Ashland High School (AHS) is a public high school in Ashland, Oregon, United States, near the Southern Oregon University campus.

History

Fire 
On June 3, 2006 at 2:30 pm, a fire broke out in the AHS room behind the gym during a farewell assembly for the seniors. Students and teachers were evacuated. The gym was heavily damaged and Mountain Avenue was closed for hours. No one was hurt during the fire. The fire department determined that the fire had been started by two students with firework sparklers.

Homecoming
The homecoming dance on September 25, 2015 was the first school dance at AHS to feature gender-neutral "homecoming royalty". The change was initiated by student body presidents and approved by the principal at the time, Michelle Zundel. The change received wide publicity and was announced to the student body in a video shown to all students during the mandatory "advisory" class.

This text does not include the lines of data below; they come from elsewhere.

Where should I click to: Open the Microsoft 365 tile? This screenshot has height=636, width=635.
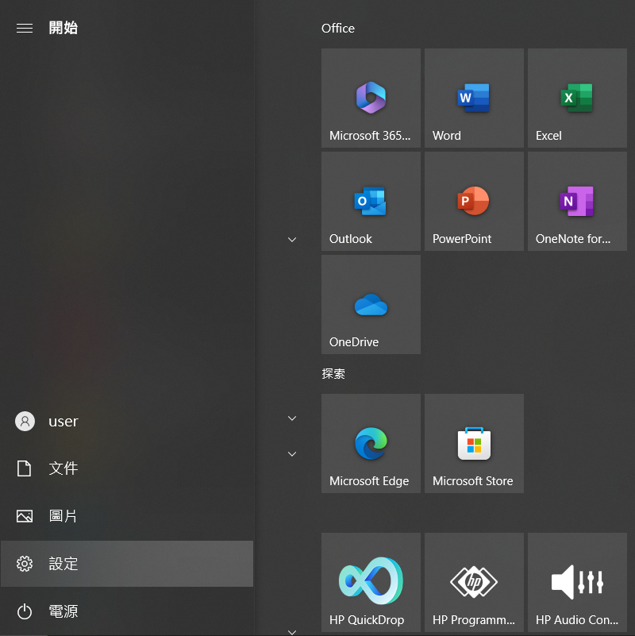coord(371,98)
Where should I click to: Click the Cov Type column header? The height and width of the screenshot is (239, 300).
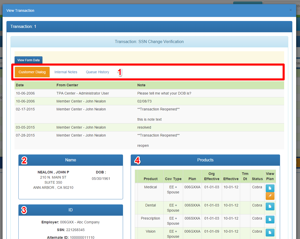tap(173, 179)
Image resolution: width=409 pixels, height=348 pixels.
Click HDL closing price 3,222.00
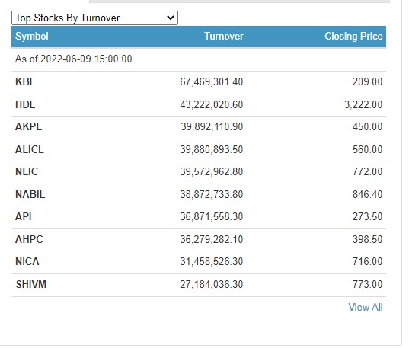tap(363, 105)
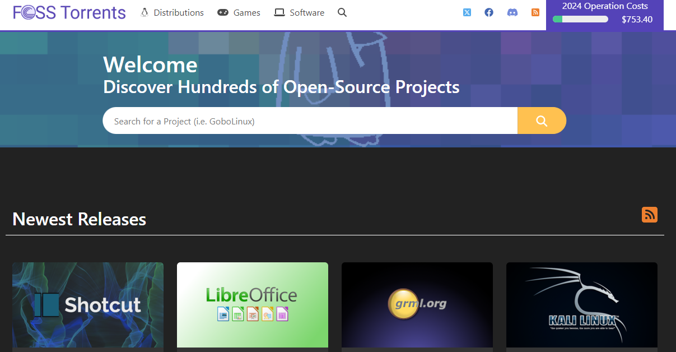Open the RSS feed icon in the header
This screenshot has width=676, height=352.
pos(535,12)
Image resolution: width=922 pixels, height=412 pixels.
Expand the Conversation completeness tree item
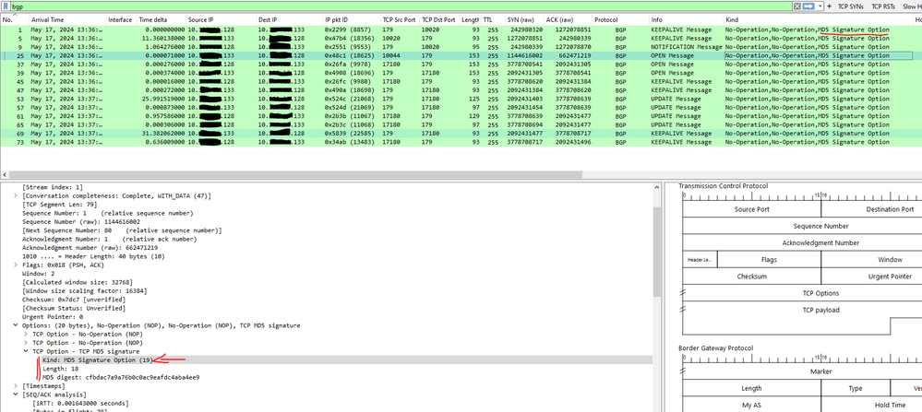point(16,195)
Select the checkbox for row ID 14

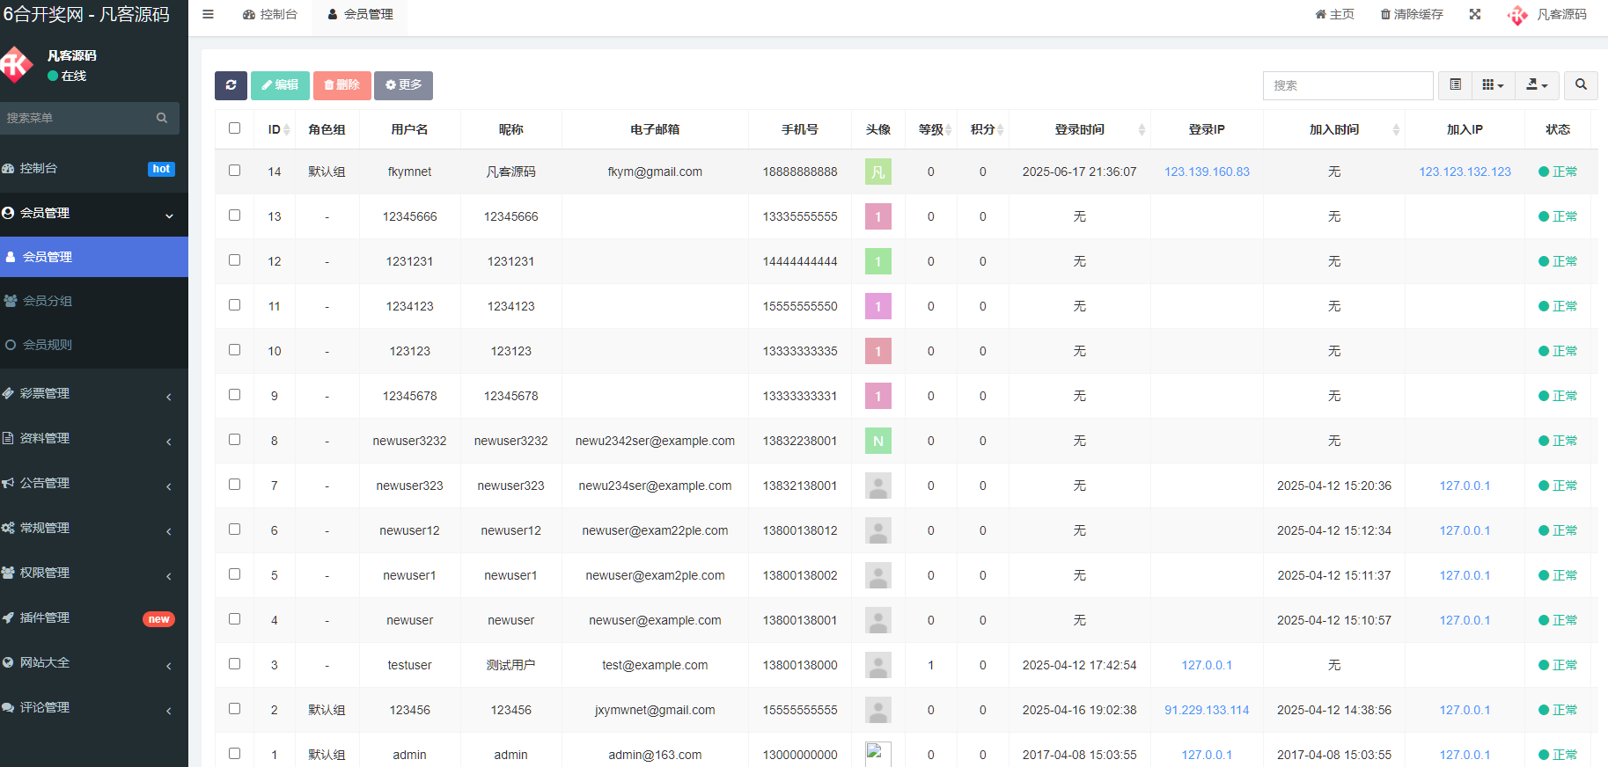point(234,171)
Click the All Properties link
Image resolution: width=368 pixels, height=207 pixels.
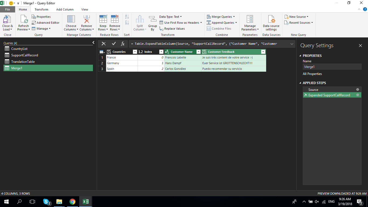tap(313, 74)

On the afternoon of October 1, 2015, during the school's homecoming celebration, Ashland Police Department officers put the school into lockdown following a potential threat of a school shooting. An AHS alumnus had posted to Facebook a photo of a gun with threatening statements against the school. The Umpqua Community College shooting had taken place about three and a half hours prior, prompting the police to take the situation especially seriously. Students were kept in classes 10 minutes past the end of the day and the homecoming parade was cancelled. The threat was later deemed too vague to represent a significant danger.

Academics
In 2008, 81% of the school's seniors received a high school diploma. Of 296 students, 239 graduated, 53 dropped out, one received a modified diploma, and three were still in high school in 2009.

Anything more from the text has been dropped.